Speedy paneer curry
- February 2022
- Serves 4
- Hands-on time 15 min
Forget takeaways. Our speedy paneer curry can be on the table in 15 minutes, and contains just 250 calories per serving.
Our quick paneer and chickpea curry is also ideal for nights when you don’t want to linger in the kitchen.
- Gluten-free recipes
- Vegetarian recipes
- 17.9g (9.3g saturated)
- 5.4g (3.7g sugars)
- Glug sunflower or rapeseed oil
- 226g pack paneer, cut into chunks (we used Everest, from Tesco and Waitrose)

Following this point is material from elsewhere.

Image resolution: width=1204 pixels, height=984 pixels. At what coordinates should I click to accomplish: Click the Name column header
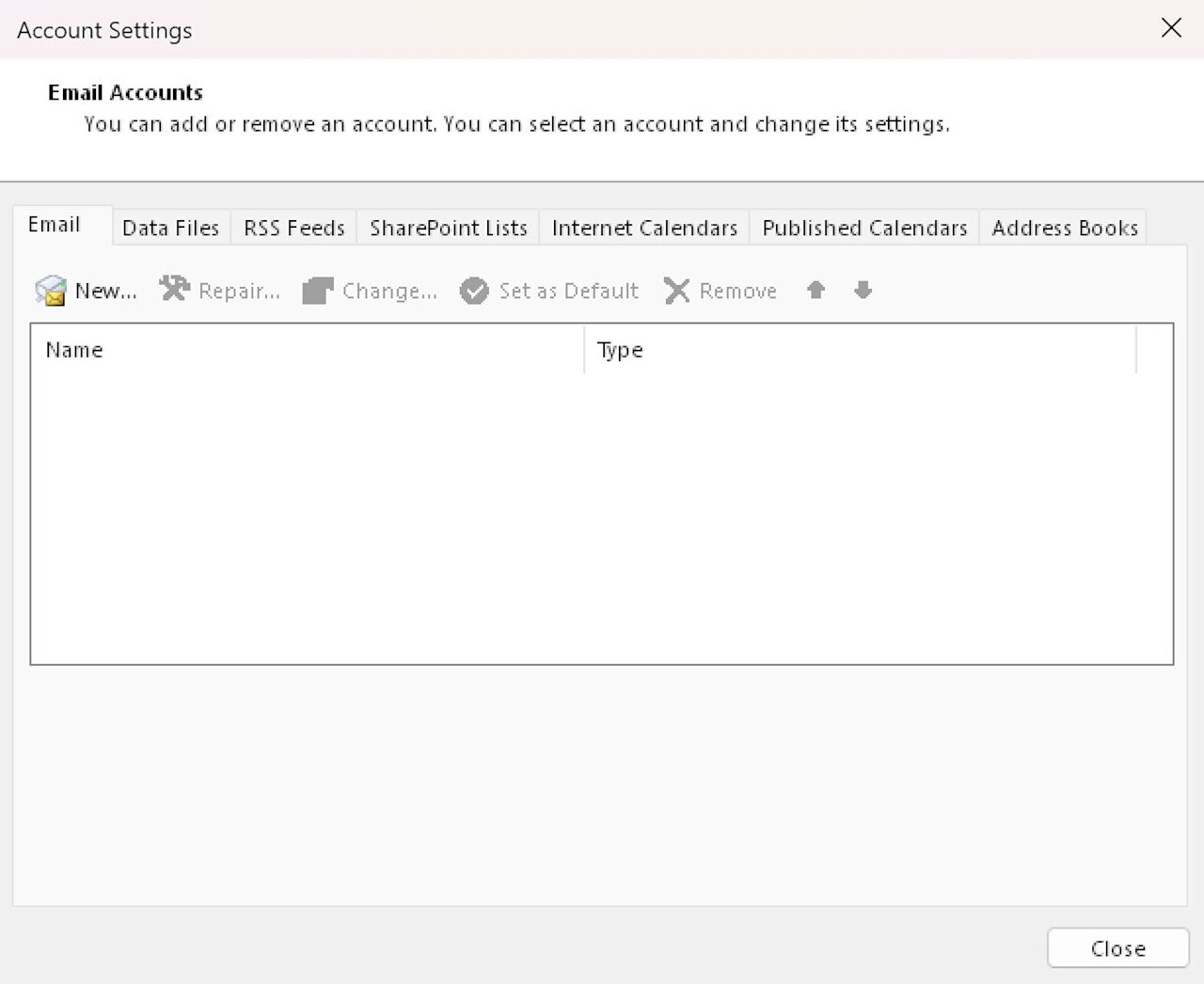click(x=74, y=349)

- 40g bunch coriander, roughly chopped
- ½ small bunch mint, leaves picked
- 5cm fresh ginger, grated
- 4 garlic cloves, crushed
- Juice 2 lemons and 1 lime
- 100g (about 8 tbsp) greek yogurt, plus extra to serve
- 4 handfuls baby spinach leaves
- 1 tsp ground cumin
- ½ tbsp garam masala, plus extra to serve
- ¼ tsp ground turmeric
- 2 tbsp desiccated coconut, toasted in a dry pan
- Steamed rice or naans and mango chutney to serve
- Heat a glug of oil in a non-stick frying pan and fry the paneer on all sides until brown and crisp – give it a good 3-4 minutes on each side. Add a good grinding of black pepper to season.
- Meanwhile, put the coriander, mint, ginger, garlic, half the lemon/lime juice, yogurt, half the spinach and all the spices in a blender or food processor. Season with salt, then whizz to a smooth purée. Using a spatula, scrape the sauce into the pan, then stir to coat the paneer and heat through.
- Add the remaining lemon/lime juice to taste, then stir in the remaining spinach leaves and cook until just wilted, scatter with toasted coconut and extra garam masala, then serve with steamed basmati rice or naans and the extra yogurt and mango chutney on the side.